-- BEGIN RECORDED DATA --

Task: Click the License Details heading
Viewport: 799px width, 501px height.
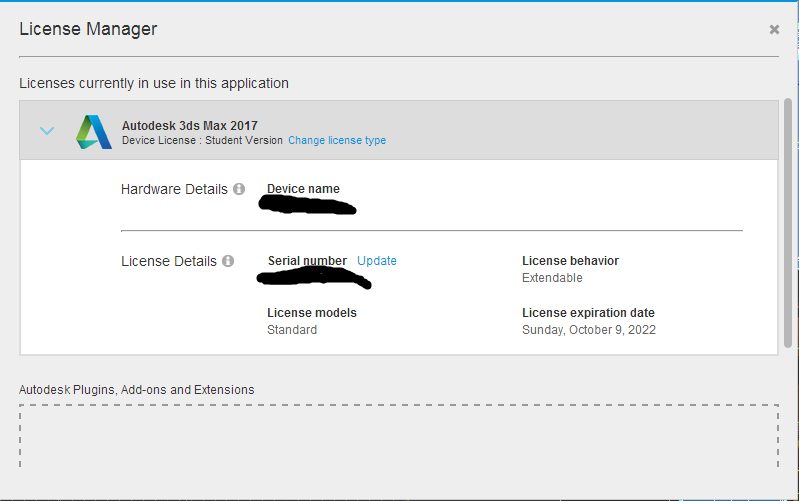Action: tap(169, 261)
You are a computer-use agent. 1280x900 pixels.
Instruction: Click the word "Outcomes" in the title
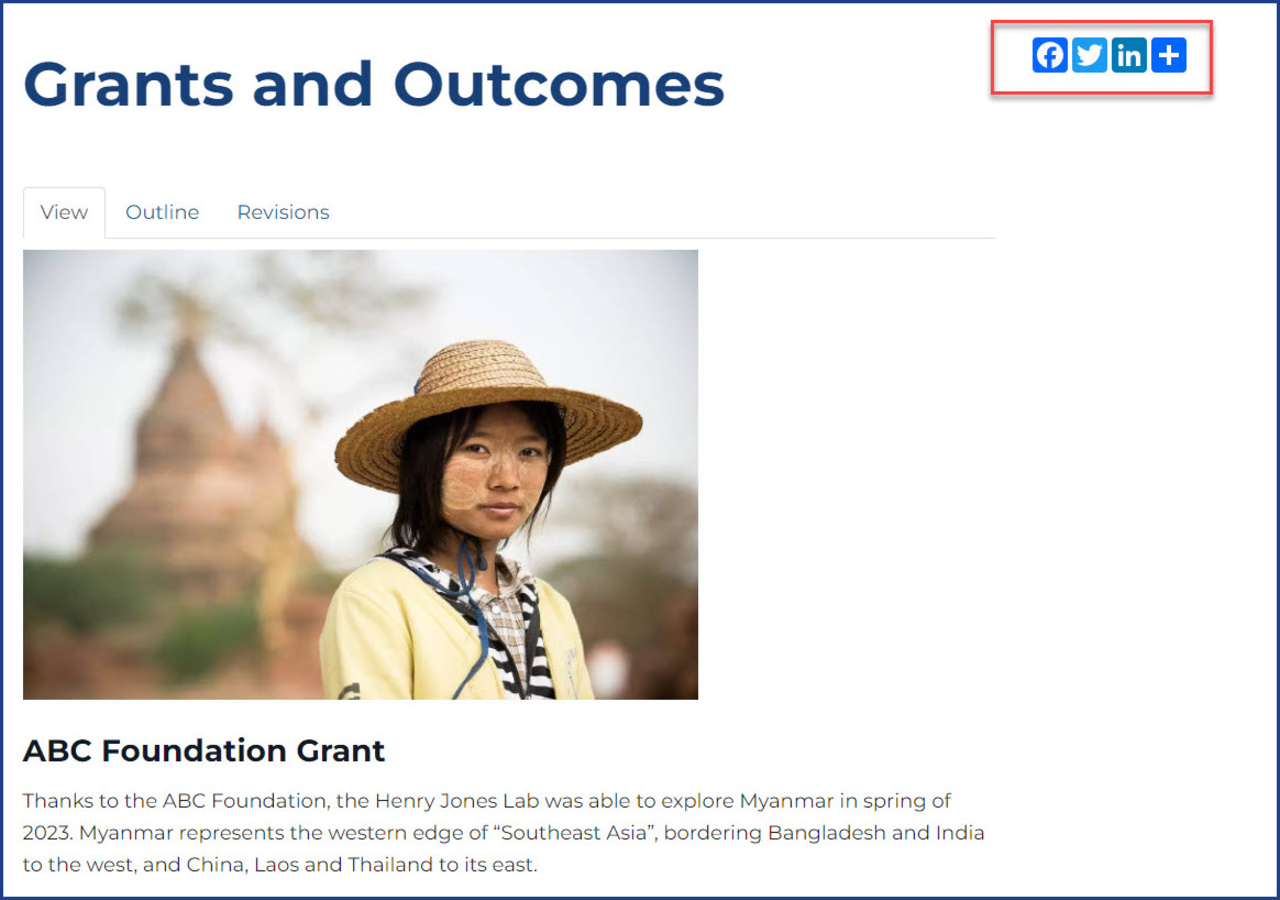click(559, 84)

-- END RECORDED DATA --

## THE TASK
Copy every line of the items above word for word, and leave out the pictures.

## SOLUTION
Task: Click the License Details heading
Viewport: 799px width, 501px height.
Action: tap(169, 261)
You are a computer-use agent. 1280x900 pixels.
Instruction: Click the word "Outcomes" in the title
click(559, 84)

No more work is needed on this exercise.